Sum of All Positive Integers n where d+n/d is Prime to 100M

  • Thread starter Thread starter Arman777
  • Start date Start date
  • Tags Tags
    Euler
Click For Summary
The discussion focuses on solving Project Euler Problem 357, which involves finding the sum of all positive integers n not exceeding 100 million such that for every divisor d of n, the expression d + n/d is prime. Participants share code snippets for generating divisors and testing for primality, noting that the current implementation is slow for larger numbers. Suggestions include using the Sieve of Eratosthenes to generate a set of primes for faster membership testing, as set lookups are significantly quicker than list lookups. Profiling the code is emphasized to identify bottlenecks and optimize performance. The conversation highlights the importance of efficient algorithms in computational problems.
  • #31
You need to pay more attention to what people are writing.

Vanadium 50 said:
Can you think of a property of the prime factorization that would help you?
Vanadium 50 said:
Nothing says d is the right variable to loop over
Vanadium 50 said:
you have posted a solution based on exhaustive tests, and three times that's not the most efficient way to solve the problem
 
Physics news on Phys.org
  • #32
As I said I couldn't find it. What should I loop over then ?
 
  • #33
I'll tell you in a few days. It is important that you think for yourself. You have plenty of hints.
 
  • #34
Another hint. How many Sophie Germain primes are there under 50,000,000? Why do I care? Why do I care how fast I can find them?
 
Last edited:
  • #35
Vanadium 50 said:
Another hint. How many Sophie Germain primes are there under 50,000,000? Why do I care? Why do I care how fast I can find them?
I find 229568 primes.

I looked at the definiton etc. However I did not quite understand how can we use them. For instance the solution of the number + 1 must be prime. These primes are,

(2,3,7,11,23,31,43,59,71,79,83)

However the Sophie German primes,

(2, 3, 5, 11, 23, 29, 41, 53, 83)

I couldn't make the connection. Some of them are in the solution but some of them are not.

Vanadium 50 said:
Why do I care? Why do I care how fast I can find them?
Its important to optimize the codes..?

I added the condition of num / 2 + 2 = prime. My time now reduced to half, 24 second.
 
Last edited:
  • #36
If the only factors of your number are 2 and p, then p is prime and 2p+1 is prime. How does that relate to Sophie Germain primes. How does that relate to your solution?
 
  • #37
Vanadium 50 said:
If the only factors of your number are 2 and p, then p is prime and 2p+1 is prime. How does that relate to Sophie Germain primes. How does that relate to your solution?
I see it now.
[1 , 2, p , 2* p]

However in this case its not certain that p+2 should be prime ? Also It's the same as num/2 + 2 = prime condition .
 
  • #38
Arman777 said:
However in this case its not certain that p+2 should be prime ?

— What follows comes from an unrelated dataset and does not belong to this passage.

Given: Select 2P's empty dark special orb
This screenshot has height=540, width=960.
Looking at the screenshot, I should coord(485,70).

That is correct. This is a necessary condition, not a sufficient condition. It is also only necessary when there are exactly two factors. (Why?)

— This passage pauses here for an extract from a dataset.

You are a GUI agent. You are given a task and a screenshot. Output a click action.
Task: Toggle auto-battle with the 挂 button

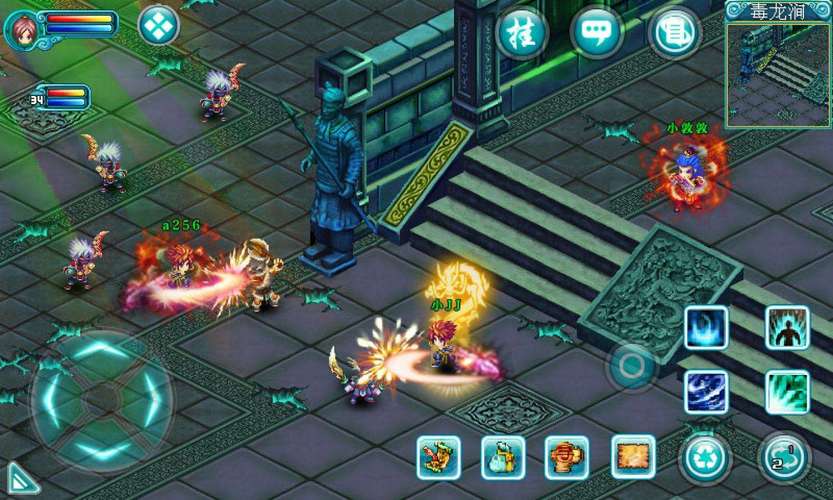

Looking back - if you are spending your time factorizing, how would you rewrite your code so you weren't?
 
  • #39
Python:
import math
import time
from itertools import compress

start = time.perf_counter()

def prime_number(n):
    ''' Prime numbers up to n'''
    sieve = bytearray([True]) * (n//2+1)
    for i in range(1,int(n**0.5)//2+1):
        if sieve[i]:
            sieve[2*i*(i+1)::2*i+1] = bytearray((n//2-2*i*(i+1))//(2*i+1)+1)
    return  {2,*compress(range(3,n,2), sieve[1:])}   #Using set to increase the search time

list_of_primes = prime_number(10**8)  # listing prime numbers up to 10**8
def test_condition (num):
    ''' Testing the condition of d+n/d by taking the input as array of divisor and num'''
    for i in range(1, int(num**0.5) + 1):
        if num % i == 0:
            if (i + num /i) not in list_of_primes:
                return False
    return True

Sum = 0
for num in list_of_primes:
    if num % 4 != 0 or num % 9 != 0:
        if (num - 1) / 2 + 2 in list_of_primes:
            if test_condition (num-1) == True:
                Sum += num - 1

print(Sum+1)
end = time.perf_counter()
print("Time : ", end-start, "sec")

In this code, I am testing for, (num-1) /2 + 2 cases and if it's not true then the loop will break.

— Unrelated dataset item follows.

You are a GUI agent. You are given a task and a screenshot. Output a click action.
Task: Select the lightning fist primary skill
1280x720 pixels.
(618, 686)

It's certain that (num -1) should be even number and all even numbers are divisible by 2. Hence all numbers that will satisfy the condition (given by the problem) should also satisfy (num - 1)/2 + 2

Vanadium 50 said:
if you are spending your time factorizing, how would you rewrite your code so you weren't?

This is the only thing that I can up with. If the (num-1)/2 + 2 is false then the loop will break. For instance, let's take the num = 19 case. [1,2,3,6,9,18] are the divisors of num-1. And (num-1)/2+2 = 11. However, it has 6 and 3 so we cannot add it to the Sum.

After checking (num-1)/2 + 2 == prime condition, we should definately factor the num-1. Same as for num = 31.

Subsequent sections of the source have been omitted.